The Apple TV+ series follows a year in the life of Rogen’s Matt Remick, the newly appointed head of Continental Studios, a legacy production company labouring to remain relevant in the era of streaming. Remick and his crew of infighting executives, played by Ike Barinholtz, Kathryn Hahn and Chase Sui Wonders, must balance the soul-sucking demands of an increasingly materialistic industry with the artistic whims of egotistical actors and directors, all the while competing with and against one another in pursuit of cinematic acclaim.

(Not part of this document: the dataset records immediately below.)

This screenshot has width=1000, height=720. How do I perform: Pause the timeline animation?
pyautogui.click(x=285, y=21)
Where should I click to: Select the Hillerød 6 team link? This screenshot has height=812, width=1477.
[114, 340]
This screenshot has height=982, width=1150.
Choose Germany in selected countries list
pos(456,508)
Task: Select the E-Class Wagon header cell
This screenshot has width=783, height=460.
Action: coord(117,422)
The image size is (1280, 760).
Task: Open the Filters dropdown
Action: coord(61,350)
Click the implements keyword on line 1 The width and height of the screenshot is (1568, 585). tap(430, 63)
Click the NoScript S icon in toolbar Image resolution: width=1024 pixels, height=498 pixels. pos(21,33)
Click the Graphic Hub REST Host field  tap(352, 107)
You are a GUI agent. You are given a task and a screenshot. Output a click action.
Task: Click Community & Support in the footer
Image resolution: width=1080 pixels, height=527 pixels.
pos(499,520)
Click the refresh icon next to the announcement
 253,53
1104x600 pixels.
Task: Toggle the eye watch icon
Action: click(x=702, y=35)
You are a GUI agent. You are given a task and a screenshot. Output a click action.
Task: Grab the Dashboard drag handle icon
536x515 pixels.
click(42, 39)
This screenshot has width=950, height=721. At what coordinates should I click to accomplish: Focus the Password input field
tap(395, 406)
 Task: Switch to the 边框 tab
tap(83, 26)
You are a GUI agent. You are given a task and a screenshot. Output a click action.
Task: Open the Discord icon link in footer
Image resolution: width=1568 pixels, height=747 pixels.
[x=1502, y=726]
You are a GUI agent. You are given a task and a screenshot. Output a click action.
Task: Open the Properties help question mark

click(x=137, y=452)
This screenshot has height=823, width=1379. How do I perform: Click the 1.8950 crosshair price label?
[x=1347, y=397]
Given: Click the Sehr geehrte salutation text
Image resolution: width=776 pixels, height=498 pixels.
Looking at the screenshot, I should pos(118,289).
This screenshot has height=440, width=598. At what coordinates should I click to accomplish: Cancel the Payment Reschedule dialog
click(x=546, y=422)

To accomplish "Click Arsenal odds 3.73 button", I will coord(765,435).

Given the stacked cast, which includes the unassailably brilliant Catherine O’Hara as the former head of Continental, Patty Leigh, and Bryan Cranston as the studio’s cocaine-shovelling overlord Griffin Mill, The Studio was bound to deliver, at the very least, some high-quality performances.
It does, and then some.
The series begs the very pertinent question of whether box office movies, the kind that is green-lit by major studios almost entirely as cash grabs, can also be original and “important,” something which the film-obsessed Remick, who considers himself not just an executive but an “artist”, is keen to answer in the affirmative.
“I’ve heard you are really into artsy fartsy filmmaking bulls***, that you’re obsessed with actors and directors liking you rather than being obsessed with making this studio as much money as possible,” Cranston’s Griffin Mill accuses Remick in episode one, revealing our protagonist’s kryptonite within the first ten minutes of the series.
When Mill instructs Remick to put together a movie about the Kool-Aid man after securing a deal to buy the rights, Remick’s task is set in motion – and the chaos of The Studio begins.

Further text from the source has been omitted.